Je m'étonne de la volonté du Gouvernement d'assurer un juste revenu au producteur par des mécanismes qui, très hypothétiquement, parviendront à donner un petit surcroît de revenu au paysan alors que, dans le même temps, il perd une négociation capitale sur le budget de la PAC qui se traduira par une baisse immédiate, directe et certaine de la rémunération des agriculteurs.
Les agriculteurs attendaient une loi agricole, comme on en a connue par le passé. Ils ont eu une loi contractuelle et alimentaire. C'est peut-être la racine de leur déception.
Le volume du projet de loi qui est soumis à notre examen a quintuplé au cours de son examen à l'Assemblée nationale, passant de 17 à 93 articles.

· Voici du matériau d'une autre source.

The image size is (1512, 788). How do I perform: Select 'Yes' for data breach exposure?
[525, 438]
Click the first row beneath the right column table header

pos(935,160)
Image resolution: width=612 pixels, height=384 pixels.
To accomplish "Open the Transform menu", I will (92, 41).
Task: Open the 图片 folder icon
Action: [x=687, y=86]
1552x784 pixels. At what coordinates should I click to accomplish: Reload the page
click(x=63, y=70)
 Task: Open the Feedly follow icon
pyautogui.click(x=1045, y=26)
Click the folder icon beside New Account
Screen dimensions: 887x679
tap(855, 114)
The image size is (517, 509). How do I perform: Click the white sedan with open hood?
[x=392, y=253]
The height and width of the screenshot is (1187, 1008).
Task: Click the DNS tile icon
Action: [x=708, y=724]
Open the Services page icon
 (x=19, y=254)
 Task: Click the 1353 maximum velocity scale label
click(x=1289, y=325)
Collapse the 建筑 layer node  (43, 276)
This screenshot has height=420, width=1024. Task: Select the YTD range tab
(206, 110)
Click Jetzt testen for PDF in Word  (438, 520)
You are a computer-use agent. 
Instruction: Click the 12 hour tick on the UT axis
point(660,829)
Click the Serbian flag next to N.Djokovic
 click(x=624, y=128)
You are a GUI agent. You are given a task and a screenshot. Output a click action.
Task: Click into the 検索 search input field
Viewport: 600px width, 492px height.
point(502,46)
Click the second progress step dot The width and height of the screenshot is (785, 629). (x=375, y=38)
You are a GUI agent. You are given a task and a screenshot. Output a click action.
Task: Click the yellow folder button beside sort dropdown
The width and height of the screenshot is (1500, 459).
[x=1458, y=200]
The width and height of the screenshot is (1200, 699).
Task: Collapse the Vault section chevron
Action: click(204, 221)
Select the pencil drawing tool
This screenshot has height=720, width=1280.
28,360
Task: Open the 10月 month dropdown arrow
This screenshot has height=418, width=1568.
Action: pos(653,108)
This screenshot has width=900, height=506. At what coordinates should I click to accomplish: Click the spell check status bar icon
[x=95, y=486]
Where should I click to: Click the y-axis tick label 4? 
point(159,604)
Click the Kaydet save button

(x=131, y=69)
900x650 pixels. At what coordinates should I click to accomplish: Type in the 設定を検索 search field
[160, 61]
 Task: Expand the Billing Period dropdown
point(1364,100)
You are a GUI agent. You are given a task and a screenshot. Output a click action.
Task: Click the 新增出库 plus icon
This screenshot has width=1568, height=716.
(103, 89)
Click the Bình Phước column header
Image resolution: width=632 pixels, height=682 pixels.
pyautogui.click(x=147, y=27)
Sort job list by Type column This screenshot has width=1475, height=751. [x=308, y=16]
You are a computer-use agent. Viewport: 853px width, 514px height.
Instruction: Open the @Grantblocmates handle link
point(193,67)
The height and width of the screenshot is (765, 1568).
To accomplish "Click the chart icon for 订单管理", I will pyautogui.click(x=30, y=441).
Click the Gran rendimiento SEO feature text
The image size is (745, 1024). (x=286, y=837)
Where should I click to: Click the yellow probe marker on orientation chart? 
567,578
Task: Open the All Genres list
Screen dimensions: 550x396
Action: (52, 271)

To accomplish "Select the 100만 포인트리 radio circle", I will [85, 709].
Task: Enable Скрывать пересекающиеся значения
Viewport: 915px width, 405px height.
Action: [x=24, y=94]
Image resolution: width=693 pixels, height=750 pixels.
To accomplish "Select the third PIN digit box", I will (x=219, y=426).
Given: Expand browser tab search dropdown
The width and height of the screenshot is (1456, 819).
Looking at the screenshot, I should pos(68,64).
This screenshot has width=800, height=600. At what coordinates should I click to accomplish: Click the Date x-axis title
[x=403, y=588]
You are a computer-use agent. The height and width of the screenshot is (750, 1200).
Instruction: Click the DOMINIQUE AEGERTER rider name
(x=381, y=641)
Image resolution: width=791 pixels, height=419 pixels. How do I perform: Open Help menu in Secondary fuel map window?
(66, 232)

Alors que le Titre I relatif à l'équilibre des relations commerciales dans le secteur agricole et alimentaire était initialement deux fois plus important en volume que le Titre II sur le volet alimentaire, il est désormais structuré autour de 24 articles contre 63 articles pour le Titre II. De l'usage du doggy bag à la reconnaissance de la chocolatine, en passant par les fromages fermiers affinés hors de l'exploitation ou l'abrogation d'une loi de 1957 sur la Clairette de Die, les sujets abordés auront parfois éloigné les débats de l'ambition première de la loi : assurer un revenu décent à nos agriculteurs en organisant un partage équitable de la valeur.
Cette inflation législative a de quoi étonner. Alors même qu'il propose de limiter le droit d'amendement par un contrôle renforcé des irrecevabilités constitutionnelles dans son projet de révision constitutionnelle, le Gouvernement n'use pas des instruments qui sont d'ores et déjà à sa disposition, pas plus qu'il n'incite sa majorité à le faire, pour améliorer la qualité, l'intelligibilité et la normativité de la loi. Le décalage entre la posture et la pratique apparaît de ce point de vue saisissant !
Ces questions procédurales ne porteraient pas à conséquence si elles n'avaient rien changé au contenu d'un texte pourtant très attendu par la profession agricole. Or, faute d'avoir été recentrés sur leur objet premier, les débats à l'Assemblée nationale ont laissé l'amère impression aux agriculteurs qu'ils étaient les grands oubliés de « leur » projet. C'est pourquoi notre commission doit s'attacher à revenir à l'essentiel.
Nous avons entendu 154 personnes pendant plus de cinquante heures d'auditions. Nous retirons de tous ces discours une leçon : les agriculteurs ne sont pas dupes mais attendent que les choses changent. Tout en étant conscients des limites d'un texte fort peu systémique, nous avons travaillé, avec la rapporteure Anne-Catherine Loisier, à consolider les éléments de réponse apportés par le Gouvernement aux difficultés du monde agricole en gardant une seule ligne directrice : plus de revenus, moins de charges, et une politique de l'alimentation pragmatique.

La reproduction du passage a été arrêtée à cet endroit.